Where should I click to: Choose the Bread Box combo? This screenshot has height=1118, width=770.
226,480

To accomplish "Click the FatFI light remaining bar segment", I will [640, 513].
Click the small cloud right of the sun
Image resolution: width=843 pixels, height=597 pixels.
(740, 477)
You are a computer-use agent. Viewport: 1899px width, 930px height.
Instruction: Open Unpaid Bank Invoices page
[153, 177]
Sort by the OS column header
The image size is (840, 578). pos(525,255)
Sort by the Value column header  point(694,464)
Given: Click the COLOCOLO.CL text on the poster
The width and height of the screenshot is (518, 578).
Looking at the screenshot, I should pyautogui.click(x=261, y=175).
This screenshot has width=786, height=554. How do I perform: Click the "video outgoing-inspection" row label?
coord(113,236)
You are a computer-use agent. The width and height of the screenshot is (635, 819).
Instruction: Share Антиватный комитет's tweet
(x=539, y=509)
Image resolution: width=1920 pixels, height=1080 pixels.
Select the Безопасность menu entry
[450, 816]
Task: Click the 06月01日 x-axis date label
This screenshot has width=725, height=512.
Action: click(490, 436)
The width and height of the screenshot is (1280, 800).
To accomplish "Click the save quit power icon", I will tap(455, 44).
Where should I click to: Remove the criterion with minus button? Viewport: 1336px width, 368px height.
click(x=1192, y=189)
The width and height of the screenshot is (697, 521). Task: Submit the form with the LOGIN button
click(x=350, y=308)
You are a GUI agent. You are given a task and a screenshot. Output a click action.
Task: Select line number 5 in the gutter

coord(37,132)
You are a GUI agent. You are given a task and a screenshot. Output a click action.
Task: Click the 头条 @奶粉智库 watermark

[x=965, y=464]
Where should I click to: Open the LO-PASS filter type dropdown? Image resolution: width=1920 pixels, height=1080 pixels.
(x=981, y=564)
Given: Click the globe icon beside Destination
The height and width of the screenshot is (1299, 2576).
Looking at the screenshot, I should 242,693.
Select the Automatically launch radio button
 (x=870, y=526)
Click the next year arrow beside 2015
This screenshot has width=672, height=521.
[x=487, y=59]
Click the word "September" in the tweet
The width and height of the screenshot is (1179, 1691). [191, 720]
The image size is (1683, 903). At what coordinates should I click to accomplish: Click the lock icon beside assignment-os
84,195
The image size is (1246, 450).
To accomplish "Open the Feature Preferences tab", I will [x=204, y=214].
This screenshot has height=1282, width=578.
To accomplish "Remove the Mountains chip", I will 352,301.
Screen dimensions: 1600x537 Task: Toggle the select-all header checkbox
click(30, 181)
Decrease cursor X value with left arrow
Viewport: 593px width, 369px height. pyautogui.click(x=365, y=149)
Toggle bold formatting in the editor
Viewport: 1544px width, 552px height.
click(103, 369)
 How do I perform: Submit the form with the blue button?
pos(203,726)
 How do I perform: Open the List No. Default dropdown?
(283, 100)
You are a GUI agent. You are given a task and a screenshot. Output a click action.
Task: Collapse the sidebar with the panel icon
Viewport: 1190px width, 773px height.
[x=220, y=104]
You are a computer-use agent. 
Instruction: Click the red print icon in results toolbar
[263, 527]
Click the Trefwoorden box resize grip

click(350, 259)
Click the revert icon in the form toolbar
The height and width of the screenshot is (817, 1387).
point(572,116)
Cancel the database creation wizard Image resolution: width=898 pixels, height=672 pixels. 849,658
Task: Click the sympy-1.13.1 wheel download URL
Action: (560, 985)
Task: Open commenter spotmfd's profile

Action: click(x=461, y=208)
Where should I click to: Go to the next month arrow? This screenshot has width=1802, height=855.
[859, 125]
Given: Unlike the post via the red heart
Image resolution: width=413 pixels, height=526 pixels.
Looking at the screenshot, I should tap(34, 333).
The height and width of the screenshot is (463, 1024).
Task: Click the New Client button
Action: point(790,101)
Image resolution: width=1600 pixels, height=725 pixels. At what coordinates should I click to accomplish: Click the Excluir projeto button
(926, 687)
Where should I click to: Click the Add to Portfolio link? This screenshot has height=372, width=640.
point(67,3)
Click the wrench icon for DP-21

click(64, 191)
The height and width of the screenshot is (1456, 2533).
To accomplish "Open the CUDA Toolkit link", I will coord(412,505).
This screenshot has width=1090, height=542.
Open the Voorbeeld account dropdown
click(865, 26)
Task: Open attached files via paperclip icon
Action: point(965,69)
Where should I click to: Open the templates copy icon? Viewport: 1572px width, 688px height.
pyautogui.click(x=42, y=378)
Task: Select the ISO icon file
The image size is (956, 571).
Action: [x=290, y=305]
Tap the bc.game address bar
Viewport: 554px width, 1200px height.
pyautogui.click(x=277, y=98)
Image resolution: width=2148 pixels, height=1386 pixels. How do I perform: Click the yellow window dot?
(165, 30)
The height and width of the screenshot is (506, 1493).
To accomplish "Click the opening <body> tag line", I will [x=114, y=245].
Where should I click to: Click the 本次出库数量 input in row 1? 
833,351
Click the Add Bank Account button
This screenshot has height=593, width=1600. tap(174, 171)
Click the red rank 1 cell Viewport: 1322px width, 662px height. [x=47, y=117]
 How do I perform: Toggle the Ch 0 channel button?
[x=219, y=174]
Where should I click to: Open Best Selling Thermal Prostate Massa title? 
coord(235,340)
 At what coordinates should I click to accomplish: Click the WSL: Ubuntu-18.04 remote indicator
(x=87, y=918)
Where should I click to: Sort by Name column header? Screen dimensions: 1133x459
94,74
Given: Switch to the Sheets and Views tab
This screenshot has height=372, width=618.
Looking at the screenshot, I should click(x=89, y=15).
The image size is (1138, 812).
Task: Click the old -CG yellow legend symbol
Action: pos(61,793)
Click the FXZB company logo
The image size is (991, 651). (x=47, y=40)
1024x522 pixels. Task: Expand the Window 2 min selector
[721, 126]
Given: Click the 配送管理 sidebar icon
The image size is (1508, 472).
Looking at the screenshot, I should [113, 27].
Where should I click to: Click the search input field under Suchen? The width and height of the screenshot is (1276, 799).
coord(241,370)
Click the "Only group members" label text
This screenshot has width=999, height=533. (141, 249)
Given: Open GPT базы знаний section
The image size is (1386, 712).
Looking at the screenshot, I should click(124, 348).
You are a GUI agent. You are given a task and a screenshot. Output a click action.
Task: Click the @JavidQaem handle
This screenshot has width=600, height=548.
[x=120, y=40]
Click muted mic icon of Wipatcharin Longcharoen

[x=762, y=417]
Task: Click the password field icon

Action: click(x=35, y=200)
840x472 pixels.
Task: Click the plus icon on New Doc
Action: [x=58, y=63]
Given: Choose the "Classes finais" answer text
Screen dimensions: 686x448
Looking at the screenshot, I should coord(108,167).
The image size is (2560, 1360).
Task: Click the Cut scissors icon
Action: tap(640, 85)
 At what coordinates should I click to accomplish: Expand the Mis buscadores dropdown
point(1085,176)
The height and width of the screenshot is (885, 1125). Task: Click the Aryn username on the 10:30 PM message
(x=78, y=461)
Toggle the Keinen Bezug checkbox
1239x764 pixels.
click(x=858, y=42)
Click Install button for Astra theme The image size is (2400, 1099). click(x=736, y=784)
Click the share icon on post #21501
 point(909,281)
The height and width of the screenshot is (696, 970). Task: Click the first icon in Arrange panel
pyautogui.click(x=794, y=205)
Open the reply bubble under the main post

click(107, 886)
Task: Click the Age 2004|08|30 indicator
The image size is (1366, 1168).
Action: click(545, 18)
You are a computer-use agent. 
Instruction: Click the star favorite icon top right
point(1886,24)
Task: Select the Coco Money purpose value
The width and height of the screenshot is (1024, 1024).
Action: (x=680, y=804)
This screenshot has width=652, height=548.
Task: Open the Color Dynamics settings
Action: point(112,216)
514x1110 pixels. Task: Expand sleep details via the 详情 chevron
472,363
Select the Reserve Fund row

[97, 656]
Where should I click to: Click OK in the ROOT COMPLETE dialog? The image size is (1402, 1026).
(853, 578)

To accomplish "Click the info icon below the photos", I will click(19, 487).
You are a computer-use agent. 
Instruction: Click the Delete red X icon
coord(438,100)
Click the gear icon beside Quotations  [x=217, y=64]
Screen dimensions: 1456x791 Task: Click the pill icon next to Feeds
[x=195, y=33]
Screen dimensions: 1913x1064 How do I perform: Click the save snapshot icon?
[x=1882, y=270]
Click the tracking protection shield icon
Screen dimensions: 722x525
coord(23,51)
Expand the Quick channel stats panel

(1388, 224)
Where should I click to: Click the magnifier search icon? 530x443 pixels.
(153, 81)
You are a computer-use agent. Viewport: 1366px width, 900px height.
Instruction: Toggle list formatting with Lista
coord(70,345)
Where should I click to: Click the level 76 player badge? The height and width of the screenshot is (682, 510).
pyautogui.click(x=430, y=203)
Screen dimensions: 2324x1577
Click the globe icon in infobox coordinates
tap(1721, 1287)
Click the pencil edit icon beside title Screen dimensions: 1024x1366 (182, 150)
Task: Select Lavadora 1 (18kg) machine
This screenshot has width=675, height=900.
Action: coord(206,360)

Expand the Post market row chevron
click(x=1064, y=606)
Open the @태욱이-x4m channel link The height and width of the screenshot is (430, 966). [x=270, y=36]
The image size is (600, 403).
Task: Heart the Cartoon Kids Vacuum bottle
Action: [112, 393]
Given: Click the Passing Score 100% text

+ + + + + + +

■ Task to complete:
Rewrite the lines beginning with the line containing "Where should I click to: Click the magnifier" and ending after the line containing "tap(1721, 1287)" as a JSON list of strings, one string per line, skipping blank lines.

■ Result:
[
  "Where should I click to: Click the magnifier search icon? 530x443 pixels.",
  "(153, 81)",
  "You are a computer-use agent. Viewport: 1366px width, 900px height.",
  "Instruction: Toggle list formatting with Lista",
  "coord(70,345)",
  "Where should I click to: Click the level 76 player badge? The height and width of the screenshot is (682, 510).",
  "pyautogui.click(x=430, y=203)",
  "Screen dimensions: 2324x1577",
  "Click the globe icon in infobox coordinates",
  "tap(1721, 1287)"
]